Opinion: Why has so much ‘dumb’ money been thrown into proptech?

Redfin, the company that invented property listings on a map, has finally filed for an IPO in the US:

https://www.axios.com/real-estate-company-redfin-files-for-ipo-2451079749.html

There is a mythology in the US about how the original Redfin founder was showing off his innovation, and then discovered his friends had taken that innovation and started Trulia and Zillow (both ultimately merged).

For those who don’t know, Zillow is the dominant property search portal in the US. It’s also famous for the Zestimate – an automated valuation of every home in the US, akin to what is offered by Zoopla in the UK.

After losing the portal battle, Redfin reinvented itself as an online brokerage. It tried to lower fees, offer better web tools for agents and go from commissions to fixed fees.

Today, Redfin is just another real estate brokerage brand, with little innovation that genuinely differentiates its offering in the eyes of the public.

Why did Zillow win and Redfin lose? I would lay the credit at the feet of their respective investors.

While Zillow had backing from the smartest and most reputable investors, Redfin didn’t.

Redfin raised $770k in 2005, followed quickly by Madrona Ventures adding $1.25m in 2006.

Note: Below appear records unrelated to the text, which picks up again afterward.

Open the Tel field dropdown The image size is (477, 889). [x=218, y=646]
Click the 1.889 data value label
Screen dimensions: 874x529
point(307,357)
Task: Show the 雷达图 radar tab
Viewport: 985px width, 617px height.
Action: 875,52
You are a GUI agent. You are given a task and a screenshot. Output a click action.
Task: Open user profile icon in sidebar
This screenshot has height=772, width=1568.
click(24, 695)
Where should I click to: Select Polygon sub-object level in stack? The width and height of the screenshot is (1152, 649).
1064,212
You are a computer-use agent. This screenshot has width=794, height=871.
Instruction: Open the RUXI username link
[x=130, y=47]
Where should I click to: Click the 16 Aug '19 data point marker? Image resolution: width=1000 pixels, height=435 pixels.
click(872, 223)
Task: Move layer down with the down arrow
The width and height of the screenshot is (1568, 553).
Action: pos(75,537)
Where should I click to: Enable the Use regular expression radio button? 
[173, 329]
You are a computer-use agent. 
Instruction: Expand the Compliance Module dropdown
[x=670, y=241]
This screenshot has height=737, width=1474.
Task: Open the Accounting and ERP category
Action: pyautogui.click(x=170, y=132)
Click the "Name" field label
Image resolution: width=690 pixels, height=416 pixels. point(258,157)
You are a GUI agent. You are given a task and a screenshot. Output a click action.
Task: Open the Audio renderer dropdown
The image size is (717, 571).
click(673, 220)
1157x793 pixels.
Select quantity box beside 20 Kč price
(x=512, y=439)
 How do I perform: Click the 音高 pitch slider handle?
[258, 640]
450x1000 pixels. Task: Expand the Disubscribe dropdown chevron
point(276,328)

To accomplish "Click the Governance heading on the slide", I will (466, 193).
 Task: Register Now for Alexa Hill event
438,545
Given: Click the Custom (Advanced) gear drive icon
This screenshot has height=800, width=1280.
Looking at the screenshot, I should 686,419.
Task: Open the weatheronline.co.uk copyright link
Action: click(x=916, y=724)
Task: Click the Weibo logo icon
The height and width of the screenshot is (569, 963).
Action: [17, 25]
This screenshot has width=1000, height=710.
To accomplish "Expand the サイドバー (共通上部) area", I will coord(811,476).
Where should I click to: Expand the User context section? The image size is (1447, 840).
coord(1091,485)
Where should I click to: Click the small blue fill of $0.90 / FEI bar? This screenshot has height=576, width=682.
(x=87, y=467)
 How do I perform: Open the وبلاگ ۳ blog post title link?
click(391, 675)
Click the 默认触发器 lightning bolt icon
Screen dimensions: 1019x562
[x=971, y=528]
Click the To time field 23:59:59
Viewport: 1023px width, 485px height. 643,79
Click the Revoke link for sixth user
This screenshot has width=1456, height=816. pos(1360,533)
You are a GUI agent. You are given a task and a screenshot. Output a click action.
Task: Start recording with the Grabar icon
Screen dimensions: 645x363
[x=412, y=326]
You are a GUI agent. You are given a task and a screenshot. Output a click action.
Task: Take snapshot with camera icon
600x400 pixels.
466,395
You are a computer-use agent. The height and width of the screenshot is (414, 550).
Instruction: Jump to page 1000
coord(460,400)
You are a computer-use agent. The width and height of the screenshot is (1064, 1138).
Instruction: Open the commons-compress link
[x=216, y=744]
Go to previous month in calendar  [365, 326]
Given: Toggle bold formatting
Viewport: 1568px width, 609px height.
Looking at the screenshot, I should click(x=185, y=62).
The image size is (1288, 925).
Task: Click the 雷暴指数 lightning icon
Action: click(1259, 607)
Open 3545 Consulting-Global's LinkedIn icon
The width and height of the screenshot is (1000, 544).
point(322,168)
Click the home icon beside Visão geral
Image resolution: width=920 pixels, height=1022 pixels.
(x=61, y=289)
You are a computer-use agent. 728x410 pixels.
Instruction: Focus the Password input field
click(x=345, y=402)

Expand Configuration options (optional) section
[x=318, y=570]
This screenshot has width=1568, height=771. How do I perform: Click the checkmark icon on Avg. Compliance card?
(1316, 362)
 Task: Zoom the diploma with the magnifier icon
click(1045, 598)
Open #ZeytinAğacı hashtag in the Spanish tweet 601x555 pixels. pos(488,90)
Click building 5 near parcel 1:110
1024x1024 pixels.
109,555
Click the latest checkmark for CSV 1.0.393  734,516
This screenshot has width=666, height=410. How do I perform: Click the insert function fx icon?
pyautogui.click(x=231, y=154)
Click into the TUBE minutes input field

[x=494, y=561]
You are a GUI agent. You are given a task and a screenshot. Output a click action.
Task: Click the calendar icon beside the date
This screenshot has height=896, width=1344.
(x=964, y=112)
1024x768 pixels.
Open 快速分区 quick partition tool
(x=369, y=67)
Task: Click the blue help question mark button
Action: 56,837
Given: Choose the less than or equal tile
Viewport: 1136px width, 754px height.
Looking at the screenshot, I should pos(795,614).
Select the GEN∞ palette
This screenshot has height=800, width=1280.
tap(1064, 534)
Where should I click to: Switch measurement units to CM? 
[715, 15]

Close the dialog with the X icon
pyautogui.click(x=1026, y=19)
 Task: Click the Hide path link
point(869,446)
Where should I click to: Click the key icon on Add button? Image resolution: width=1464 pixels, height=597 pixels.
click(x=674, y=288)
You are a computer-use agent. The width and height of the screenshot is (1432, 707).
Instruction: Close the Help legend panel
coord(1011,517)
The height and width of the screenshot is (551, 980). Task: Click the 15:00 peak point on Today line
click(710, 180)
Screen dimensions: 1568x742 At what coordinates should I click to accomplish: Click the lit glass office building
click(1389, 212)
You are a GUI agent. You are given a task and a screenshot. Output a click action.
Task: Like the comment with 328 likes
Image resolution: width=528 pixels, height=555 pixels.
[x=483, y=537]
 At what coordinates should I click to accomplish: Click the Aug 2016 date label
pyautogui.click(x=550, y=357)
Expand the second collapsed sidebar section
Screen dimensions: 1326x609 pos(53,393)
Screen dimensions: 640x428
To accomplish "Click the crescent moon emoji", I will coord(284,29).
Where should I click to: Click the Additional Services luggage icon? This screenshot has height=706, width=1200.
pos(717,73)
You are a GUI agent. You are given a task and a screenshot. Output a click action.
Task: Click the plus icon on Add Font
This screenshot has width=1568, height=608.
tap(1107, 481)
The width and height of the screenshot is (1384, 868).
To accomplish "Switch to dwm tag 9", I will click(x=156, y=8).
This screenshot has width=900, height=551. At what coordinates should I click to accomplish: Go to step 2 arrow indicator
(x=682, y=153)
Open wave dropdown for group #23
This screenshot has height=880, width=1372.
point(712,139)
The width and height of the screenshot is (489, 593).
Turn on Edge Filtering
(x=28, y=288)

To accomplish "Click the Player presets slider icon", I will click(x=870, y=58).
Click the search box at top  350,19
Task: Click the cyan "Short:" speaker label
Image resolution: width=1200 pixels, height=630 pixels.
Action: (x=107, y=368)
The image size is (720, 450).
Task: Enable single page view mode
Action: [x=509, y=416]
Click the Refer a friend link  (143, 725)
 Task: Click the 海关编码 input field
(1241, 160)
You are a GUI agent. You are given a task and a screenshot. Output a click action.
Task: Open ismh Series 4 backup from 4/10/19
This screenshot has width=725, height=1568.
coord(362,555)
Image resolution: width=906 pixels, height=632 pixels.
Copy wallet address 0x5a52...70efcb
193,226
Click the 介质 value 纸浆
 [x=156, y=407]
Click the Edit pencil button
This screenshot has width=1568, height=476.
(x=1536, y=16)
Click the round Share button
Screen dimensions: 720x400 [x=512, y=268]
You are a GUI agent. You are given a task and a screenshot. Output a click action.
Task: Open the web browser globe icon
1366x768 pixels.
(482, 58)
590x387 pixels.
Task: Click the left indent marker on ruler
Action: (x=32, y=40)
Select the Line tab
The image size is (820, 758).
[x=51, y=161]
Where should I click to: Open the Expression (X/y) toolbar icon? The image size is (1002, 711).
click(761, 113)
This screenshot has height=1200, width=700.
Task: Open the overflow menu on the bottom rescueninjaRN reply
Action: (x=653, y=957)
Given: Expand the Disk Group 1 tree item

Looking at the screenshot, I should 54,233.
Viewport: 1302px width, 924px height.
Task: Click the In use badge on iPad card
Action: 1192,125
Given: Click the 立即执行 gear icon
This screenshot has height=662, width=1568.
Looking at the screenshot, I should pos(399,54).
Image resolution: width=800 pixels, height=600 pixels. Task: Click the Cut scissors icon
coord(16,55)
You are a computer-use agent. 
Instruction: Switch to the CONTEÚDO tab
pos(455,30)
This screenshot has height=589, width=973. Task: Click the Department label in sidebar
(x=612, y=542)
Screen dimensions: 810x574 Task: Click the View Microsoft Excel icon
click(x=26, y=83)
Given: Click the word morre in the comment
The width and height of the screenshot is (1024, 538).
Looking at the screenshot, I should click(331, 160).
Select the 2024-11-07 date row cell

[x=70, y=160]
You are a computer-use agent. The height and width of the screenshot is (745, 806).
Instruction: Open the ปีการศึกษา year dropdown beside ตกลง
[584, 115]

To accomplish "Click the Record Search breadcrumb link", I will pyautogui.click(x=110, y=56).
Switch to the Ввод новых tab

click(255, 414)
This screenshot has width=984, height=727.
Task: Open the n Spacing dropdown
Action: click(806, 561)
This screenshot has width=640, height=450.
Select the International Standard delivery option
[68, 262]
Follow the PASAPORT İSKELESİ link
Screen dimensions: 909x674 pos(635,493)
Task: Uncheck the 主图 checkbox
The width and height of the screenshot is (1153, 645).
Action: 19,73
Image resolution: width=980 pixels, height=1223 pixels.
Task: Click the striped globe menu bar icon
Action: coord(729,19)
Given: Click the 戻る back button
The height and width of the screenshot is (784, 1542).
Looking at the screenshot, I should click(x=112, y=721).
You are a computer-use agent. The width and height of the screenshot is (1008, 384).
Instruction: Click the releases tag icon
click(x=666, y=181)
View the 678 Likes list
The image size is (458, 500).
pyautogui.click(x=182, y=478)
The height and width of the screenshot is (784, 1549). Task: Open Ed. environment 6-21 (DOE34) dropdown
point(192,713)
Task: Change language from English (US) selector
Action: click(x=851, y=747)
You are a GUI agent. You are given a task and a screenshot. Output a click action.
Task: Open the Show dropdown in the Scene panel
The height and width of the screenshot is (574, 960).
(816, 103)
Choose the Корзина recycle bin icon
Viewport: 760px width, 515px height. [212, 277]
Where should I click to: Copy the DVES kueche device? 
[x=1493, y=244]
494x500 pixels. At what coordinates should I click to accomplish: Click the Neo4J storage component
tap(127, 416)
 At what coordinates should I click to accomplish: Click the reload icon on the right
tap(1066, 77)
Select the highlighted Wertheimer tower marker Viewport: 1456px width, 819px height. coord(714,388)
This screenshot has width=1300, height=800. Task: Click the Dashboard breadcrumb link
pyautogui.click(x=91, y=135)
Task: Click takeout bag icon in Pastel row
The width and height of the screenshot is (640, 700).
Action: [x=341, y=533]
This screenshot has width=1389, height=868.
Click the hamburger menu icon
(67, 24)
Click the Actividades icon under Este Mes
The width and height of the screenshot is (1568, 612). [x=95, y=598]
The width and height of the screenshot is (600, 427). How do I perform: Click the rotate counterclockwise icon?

Zillow, by comparison, raised $32m in 2005 with another $25m in 2006. I would mark this disparity as the beginning of the end of the US portal wars.

Zillow went on to IPO in 2011, merge with Trulia and completely dominate property listings in the US.

Here in the UK there have been a whole host of proptech companies funded recently.

Most relevant to EYE readers is property selling platform Settled with another £1.2m, in addition to the £1m they’ve already raised:

http://techcitynews.com/2017/06/15/proptech-startup-settled-gets-1-2m-make-easier-people-buy-sell-homes/

Reading the press release, you would be none the wiser on how your life might change.

Settled founder Gemma Young talks about the “dread” people feel when buying and selling a home. She likens what Settled is doing to how Uber changed the way people hail and interact with taxis, and how the industry has been transformed.

Investor Sitar Teli of Connect Ventures gives us no extra clues when she says: “[Settled] is already demonstrating the power of software to transform the experience of selling and buying a home and we think its platform will shape next-generation transaction models in property.”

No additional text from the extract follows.